Perhaps a bit like the de Havilland Comet, the original jet liner that suffered a poor reputation as a result of various design compromises, the Class 800s are not going to be much liked by the industry and treated with sullen caution, albeit of course marketed positively to the travelling public. This antipathy is going to count when things do go wrong, as they have now. Hopefully not so accursed as to start hopping off the rails, the risk is of attritional failure in the long run through being tolerated rather than loved. Hitachi are being told to carry the cost for now, but a previous report into the train’s painful and convoluted history blamed central government thinking “we know best” for its travails. (See https://www.telegraph.co.uk/business/2021/05/11/troubled-history-azuma-trains-catches-hitachi/ for a scathing summary.)

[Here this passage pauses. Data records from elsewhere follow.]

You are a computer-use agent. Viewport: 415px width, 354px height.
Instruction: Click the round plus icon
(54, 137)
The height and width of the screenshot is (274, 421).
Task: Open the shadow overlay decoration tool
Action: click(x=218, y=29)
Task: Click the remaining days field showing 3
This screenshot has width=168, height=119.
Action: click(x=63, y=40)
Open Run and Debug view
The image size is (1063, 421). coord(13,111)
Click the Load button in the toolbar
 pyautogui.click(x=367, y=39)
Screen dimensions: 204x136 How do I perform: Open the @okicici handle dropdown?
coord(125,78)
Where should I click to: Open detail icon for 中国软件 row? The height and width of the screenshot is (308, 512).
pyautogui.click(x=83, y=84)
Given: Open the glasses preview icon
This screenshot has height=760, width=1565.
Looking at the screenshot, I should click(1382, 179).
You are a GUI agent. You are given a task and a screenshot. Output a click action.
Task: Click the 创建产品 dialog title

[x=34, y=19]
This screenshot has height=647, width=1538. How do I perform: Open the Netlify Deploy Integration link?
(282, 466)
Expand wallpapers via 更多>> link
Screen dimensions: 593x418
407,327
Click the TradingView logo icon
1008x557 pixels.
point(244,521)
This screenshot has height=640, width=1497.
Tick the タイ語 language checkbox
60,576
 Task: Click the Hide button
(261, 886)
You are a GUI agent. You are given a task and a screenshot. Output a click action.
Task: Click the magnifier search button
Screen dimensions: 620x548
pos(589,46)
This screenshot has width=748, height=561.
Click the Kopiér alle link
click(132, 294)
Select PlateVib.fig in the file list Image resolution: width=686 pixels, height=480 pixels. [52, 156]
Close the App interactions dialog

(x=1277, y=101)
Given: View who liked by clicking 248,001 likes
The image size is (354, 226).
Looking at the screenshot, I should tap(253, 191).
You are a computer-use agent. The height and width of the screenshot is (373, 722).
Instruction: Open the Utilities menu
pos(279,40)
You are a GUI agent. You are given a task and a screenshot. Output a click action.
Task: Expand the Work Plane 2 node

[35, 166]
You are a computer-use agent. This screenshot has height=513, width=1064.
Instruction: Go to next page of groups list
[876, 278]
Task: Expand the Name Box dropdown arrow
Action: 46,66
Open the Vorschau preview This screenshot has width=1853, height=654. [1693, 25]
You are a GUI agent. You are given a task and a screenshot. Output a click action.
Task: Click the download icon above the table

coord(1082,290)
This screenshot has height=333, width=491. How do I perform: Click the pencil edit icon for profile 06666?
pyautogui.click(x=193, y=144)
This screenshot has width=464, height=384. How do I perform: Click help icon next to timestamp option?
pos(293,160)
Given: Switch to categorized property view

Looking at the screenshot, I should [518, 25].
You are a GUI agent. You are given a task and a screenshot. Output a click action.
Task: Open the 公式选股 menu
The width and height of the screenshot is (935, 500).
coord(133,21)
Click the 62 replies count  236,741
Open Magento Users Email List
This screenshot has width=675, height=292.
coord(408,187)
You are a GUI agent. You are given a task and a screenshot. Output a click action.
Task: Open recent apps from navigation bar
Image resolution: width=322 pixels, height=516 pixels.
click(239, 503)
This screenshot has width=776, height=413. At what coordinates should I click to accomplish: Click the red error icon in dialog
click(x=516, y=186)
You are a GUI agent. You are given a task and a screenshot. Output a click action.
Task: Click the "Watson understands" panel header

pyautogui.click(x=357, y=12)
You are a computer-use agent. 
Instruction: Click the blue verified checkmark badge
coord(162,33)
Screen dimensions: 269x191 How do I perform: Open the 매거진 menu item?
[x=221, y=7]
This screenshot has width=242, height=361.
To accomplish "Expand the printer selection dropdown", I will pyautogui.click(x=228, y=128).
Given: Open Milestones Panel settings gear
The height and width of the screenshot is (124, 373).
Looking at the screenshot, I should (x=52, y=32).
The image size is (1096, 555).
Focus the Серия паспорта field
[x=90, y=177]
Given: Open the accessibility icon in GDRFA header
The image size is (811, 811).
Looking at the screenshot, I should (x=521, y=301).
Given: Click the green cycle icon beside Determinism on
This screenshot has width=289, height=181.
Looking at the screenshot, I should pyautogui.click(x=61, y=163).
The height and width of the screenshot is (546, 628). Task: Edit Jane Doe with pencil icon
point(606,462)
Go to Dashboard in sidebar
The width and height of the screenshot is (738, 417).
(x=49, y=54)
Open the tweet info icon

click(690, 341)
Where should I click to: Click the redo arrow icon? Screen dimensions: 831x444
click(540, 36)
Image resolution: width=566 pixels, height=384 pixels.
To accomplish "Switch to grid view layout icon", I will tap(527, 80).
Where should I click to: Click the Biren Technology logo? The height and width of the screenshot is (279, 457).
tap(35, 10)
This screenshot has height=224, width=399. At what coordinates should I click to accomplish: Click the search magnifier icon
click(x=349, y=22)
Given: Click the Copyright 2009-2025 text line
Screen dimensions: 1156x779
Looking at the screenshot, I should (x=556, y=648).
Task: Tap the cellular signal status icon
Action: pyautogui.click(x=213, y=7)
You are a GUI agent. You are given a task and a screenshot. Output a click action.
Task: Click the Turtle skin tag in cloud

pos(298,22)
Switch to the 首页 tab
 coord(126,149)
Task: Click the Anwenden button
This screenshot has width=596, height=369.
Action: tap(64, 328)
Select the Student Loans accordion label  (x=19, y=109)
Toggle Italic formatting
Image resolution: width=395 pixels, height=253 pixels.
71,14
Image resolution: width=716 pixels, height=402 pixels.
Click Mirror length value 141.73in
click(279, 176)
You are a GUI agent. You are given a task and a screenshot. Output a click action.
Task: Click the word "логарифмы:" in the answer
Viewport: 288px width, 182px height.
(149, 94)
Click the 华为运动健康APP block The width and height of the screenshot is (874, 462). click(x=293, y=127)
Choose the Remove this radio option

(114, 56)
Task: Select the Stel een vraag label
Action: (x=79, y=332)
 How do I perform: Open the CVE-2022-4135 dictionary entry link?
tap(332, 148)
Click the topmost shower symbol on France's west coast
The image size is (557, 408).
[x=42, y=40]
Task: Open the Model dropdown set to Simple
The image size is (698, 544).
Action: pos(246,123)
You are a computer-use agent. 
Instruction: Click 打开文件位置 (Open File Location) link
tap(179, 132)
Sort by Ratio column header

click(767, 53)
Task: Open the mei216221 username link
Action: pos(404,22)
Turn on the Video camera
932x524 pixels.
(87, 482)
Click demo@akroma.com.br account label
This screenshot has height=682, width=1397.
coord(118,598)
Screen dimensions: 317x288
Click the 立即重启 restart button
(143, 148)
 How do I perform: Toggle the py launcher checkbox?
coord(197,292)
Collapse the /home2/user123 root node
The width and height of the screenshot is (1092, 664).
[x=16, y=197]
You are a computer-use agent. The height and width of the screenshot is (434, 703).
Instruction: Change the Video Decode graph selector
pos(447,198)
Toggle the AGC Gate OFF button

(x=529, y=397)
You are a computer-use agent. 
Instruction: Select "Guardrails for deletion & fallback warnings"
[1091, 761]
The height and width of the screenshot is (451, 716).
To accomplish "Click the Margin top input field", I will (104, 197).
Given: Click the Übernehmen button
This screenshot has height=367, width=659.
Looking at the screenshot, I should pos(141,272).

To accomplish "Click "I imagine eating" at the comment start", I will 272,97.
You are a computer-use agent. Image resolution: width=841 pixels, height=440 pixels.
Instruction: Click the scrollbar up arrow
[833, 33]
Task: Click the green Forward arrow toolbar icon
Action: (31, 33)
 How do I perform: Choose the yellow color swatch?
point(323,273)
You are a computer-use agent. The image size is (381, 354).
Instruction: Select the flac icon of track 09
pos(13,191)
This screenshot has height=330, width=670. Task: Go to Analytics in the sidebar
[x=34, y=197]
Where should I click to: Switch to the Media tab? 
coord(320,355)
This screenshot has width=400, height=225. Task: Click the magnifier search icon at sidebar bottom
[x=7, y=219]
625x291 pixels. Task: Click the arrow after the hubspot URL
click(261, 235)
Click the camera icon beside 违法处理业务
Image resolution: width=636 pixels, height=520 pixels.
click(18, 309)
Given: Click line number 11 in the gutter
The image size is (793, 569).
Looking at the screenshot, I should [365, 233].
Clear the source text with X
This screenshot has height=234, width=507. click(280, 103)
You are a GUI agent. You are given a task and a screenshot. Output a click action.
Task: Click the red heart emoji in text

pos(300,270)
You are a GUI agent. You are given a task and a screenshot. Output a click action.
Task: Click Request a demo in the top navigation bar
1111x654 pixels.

The Hitachi trains will get fixed and within 18 months or so be back up to full fleet capacity, doubtless then seeing through their service lives.
But perhaps they will stand as an object lesson in how civil servants broke the train set by thinking they knew best, especially now with the fresh news of the effective nationalisation of the railways, making the Secretary of State for Transport fully responsible once more for every detail, right down to its pork pies.